15 nuits à vivre au rythme des aventures de The Empress Ki. Arriver à la fin d’une série dans laquelle on a été emporté par un tourbillon d’émotions n’est jamais facile. C’est même presque douloureux. The Empress Ki n’y fait pas exception. Il y a ce mélange d’excitation, de fébrilité et d’appréhension, cette tension nerveuse qui fait redouter tout ce qui semblait inévitable d’emblée.

51 épisodes d’1h disponibles sur Netflix (par rapport à quelques dizis – séries turques historiques de 300 épisodes de 2h20 chacun, c’est une formalité). Pour certains ce sera bien trop long et un frein pour débuter, d’autant qu’il y a des longueurs et que la lenteur du rythme, très souvent, donne l’impression que cela aurait pu être plus court et plus efficace pour la dramaturgie. Foncez quand même! Etonnamment, je suis sortie de cette série avec des sensations mitigées, mais j’ai tout oublié pour n’en garder que la satisfaction d’avoir été au coeur d’une grande aventure tragique entre amours et haines, lutte de pouvoir et guerres ; cruelle comme je les aime!

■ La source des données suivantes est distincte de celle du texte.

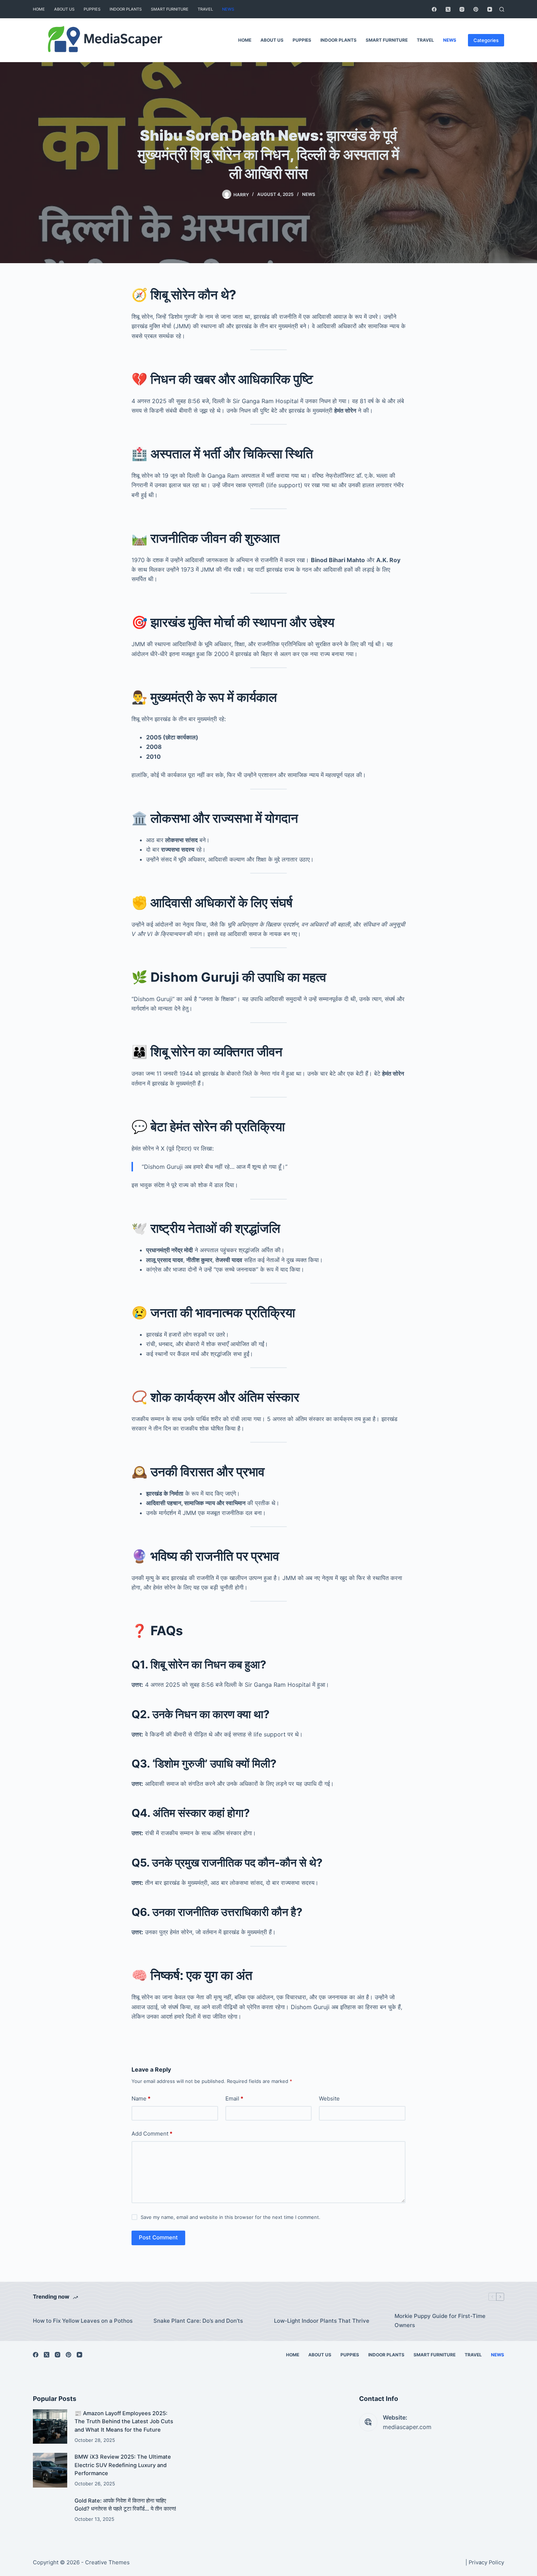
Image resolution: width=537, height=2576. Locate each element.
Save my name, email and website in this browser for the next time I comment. (230, 2217)
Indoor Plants (126, 9)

Le cheminement compte souvent plus que l’objectif. C’est ce que m’inspire toujours The Empress Ki, un Kdrama historique emblématique, couvert de récompenses, considéré comme l’un des meilleurs par beaucoup de fans du genre. Hier, je répondais à une question posée sur un groupe : Que pensez-vous de The Empress Ki? Au cas où cela vous donnerait envie de découvrir… La force d’un bon trailer est de comprendre l’essentiel, sans avoir besoin de comprendre ce qui est dit (on pourrait se passer des titrages). La puissance des images se suffit à elle-même. Elle insuffle déjà l’âme du sageuk et sa quintessence.

Le synopsis? L’ascension de Ki, la seule concubine originaire de Corée à devenir impératrice du Yuan (Chine) épouse de Toghon Temür dernier empereur de la dynastie du Yuan. L’histoire est tellement transformée pour les besoins de l’intrigue et de son côté épique, qu’on ne retiendra pas la fiction pour sa rigueur historique et pourtant, cela n’est pas un problème. Cela deviendrait même une excellente source de curiosité.

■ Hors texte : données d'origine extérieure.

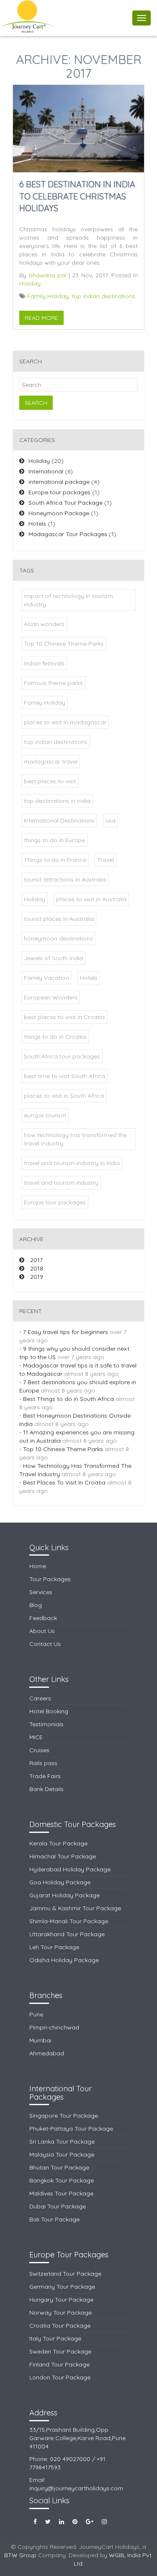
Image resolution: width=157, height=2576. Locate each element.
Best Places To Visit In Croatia (65, 1482)
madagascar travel (50, 761)
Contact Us (45, 1644)
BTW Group (20, 2555)
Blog (35, 1605)
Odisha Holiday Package (64, 1960)
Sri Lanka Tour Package (62, 2141)
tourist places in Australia (59, 919)
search (36, 402)
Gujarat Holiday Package (64, 1895)
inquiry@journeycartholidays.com (76, 2488)
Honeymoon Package (58, 513)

L’histoire romancée de l’impératrice Ki : entre amours, rivalités, luttes de pouvoir et trahisons

Ce drame historique coréen (kdrama) de 2013, considéré comme culte dans son genre avec des acteurs phares en Corée comme Ha Ji-won et Ji Chang Wook, raconte l’histoire très romancée de Ki Yang ; son itinéraire tourmenté et l’accession au pouvoir d’une jeune fille de Goryeo (actuelle Corée) de basse extraction envoyée en tribut comme tant de femmes de ce pays trop pauvre et faible à l’époque, l’étaient pour devenir servantes ou concubines pour les dignitaires du Yuan. Elle fut la seule coréenne à avoir été couronnée impératrice de la dynastie du grand Yuan. Le genre de série avec une foule de personnages, des dizaines de péripéties et de rebondissements, des intrigues trépidantes, où tous les défauts, ce qui semble invraisemblable, surjoué, ou critiquable n’importe absolument pas.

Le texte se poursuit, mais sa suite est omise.